この地上(サンサーラ)を生きる上で、最も役立つことといえば、精神的条件づけをやめることだろう。
私たちは、いつも考えている。その考えていることの内訳とは、何かと何かを対立させたり、比較していることがわかるだろう。何か、一つの考えごとが生まれてくると、それに対して、こうでもない、ああでもない、いや、でも、あるいは……、うーん、こうだろうか……と、考えに対して考えをぶつける、ということをやっている。
ヨーガ・ヴァシシュタにも書いてあったが、生まれてきたばかりの赤ちゃんはこういう部分をもたない。しかし、他者の存在を認め、他者の視線を通じることで、自分に批判する目を与えてきてしまった。もっとも、ヨーガ・ヴァシシュタでは、赤ん坊や幼年期の存在も誉められたものではないという。無知ゆえに、自己制御も取れず、生理的に反応して泣いているだけ。ただ本能の申し子にすぎないといえる。
信心銘、アシュターヴァクラ・ギーター、ヨーガ・ヴァシシュタなどを立て続けに読んでいると、精神的条件付けを止めることを何よりもいちばん重要に説かれている。この、あらゆる人生哲学の中で最も大事なことが、世の中に知られていないことは嘆かわしいことだ。
悟りにおいて、想念を止めること、心の活動を止めること、何も考えないことが大事だということは皆さんも知っての通りだろうが。もし、一分間でも、何も考えないでいられたら、それが至福だということはすぐにわかるだろう。その証拠に、私たちは寝ている間がいちばん幸福に感じられる。

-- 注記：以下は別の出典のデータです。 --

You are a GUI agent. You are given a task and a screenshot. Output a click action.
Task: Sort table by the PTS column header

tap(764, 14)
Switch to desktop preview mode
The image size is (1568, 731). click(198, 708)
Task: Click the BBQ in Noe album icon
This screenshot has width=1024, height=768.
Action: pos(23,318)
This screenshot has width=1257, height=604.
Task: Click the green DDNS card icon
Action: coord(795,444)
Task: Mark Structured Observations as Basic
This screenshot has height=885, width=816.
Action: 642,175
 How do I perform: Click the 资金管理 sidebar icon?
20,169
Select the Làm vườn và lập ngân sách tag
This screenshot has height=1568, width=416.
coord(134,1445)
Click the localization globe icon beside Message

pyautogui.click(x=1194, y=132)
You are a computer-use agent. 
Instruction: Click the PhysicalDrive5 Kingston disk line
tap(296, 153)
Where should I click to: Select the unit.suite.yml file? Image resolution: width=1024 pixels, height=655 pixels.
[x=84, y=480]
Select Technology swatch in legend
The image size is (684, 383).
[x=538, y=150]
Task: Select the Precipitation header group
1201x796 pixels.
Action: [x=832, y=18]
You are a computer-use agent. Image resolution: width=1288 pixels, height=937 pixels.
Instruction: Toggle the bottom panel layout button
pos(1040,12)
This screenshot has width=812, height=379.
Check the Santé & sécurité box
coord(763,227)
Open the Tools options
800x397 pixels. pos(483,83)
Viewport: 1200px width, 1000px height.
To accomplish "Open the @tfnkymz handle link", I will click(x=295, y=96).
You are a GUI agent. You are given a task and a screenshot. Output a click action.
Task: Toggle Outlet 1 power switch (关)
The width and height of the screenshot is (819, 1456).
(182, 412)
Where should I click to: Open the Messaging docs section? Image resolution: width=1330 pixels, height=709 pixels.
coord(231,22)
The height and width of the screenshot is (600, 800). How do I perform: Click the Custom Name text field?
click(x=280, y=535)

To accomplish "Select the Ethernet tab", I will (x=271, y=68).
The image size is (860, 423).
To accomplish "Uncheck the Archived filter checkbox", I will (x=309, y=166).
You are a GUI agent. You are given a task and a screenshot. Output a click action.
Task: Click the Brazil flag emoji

試しに、今からたった10秒でも、想念を一つも発さないでいたら、どれだけ幸せか、試してみてほしい。
この想念のせいで、過去にいき、現在から離れ、
だが、何も考えないでいることは、難しい。
信心銘では、有念も無念もいたずらに心を疲れさせるばかり、と書いてある。
無理に想念を止めることも、邪法か。
何をしていようが、いなかろうが、さまざまに考えは浮かんでくる。そして、これが一つ浮かぶと、人は知らず知らずのうちに巻き込まれていってしまう。
そうして、人は、原初の存在から離れて、自分で拵えた観念のもとに生きてしまう。少し考えればわかるが、なんであれ、私たちを苦しめているものの正体は、私たち自身、私たちの心だ。それがどんなにポジティブなものであれ、良い考えだとしても、それが考えである以上、私たちの心を疲れさせる。無駄にいろいろなことを考えてしまうせいで、心を疲れさせている、これが私たちの不幸の原因なのである。
考えがあらわれるのはいい。ただ、対立させることをやめることだ。
それについて、フワッと考えごとが浮かんできても、価値判断や、条件づけ、無意識にやっているこれらをやめることだ。ただ、あるがままにしておく。すると、すぐに幸福がやってくるのがわかるだろう。
考えることをやめるといってもなかなかできることではないが、考えに考えをぶつけることをやめることは簡単だ。
俺はこうして、考えが浮かんだら、浮かんだままにしておいて、それについて、ああだこうだと比較検討したり、嫌な人間、嫌なこと、あるいは良い人間、良いことがあっても、それについて、対立させたり、理由づけや、条件づけ、自分の観念の整理みたいなことをやめるようにしてから、とても平和になった。
何か、嫌なことがあっても、こうで、こうだから、あの人はこういう生まれで、こういうタイプの人間だから、こうで、とか。そういった類の、理由づけはすべてやめてしまうこと。
こういうふうに生きていると、ああ、今、精神的条件付けをしているな、というのが、すぐにわかるようになる。そうしたら、そのとき、精神的な条件付けをすべてやめてしまうことだ。それがいかに幸福をもたらすかすぐにわかるだろう。
何も考えないでいることは難しいが、精神的条件付けをしないでいることは簡単だ。
人は間違うことを恐れて、精神的条件付けをするが、あるがままの状態でいれば、いつも正解でいることはできるのだ。むしろ精神的条件づけをすることで間違えてしまう。
精神的条件づけする癖をやめると、自分のつくり出した観念から言葉を発したり行動をするのではなく、一元なるものから行動することができるようになるので、いつもみずみずしい状態の中で生きることができるようになる。
これを知れば、いかに私たちが、いつも不幸の中にいるか。地獄とは、自分で拵えた観念の中にいることがわかるだろう。
もう一度いうが、考えが浮かぶのいい。ただ、それについて、条件づけすることをやめるのだ。考えを上乗せしていったり、べつの考えをぶつけたりしないこと。ただ、そよ風が吹くように、あるがままにしておくことだ。
一切の精神的条件付けをやめて、あるがままに見て、あるがままに生きる、幸せになれる道はこれしかないのである。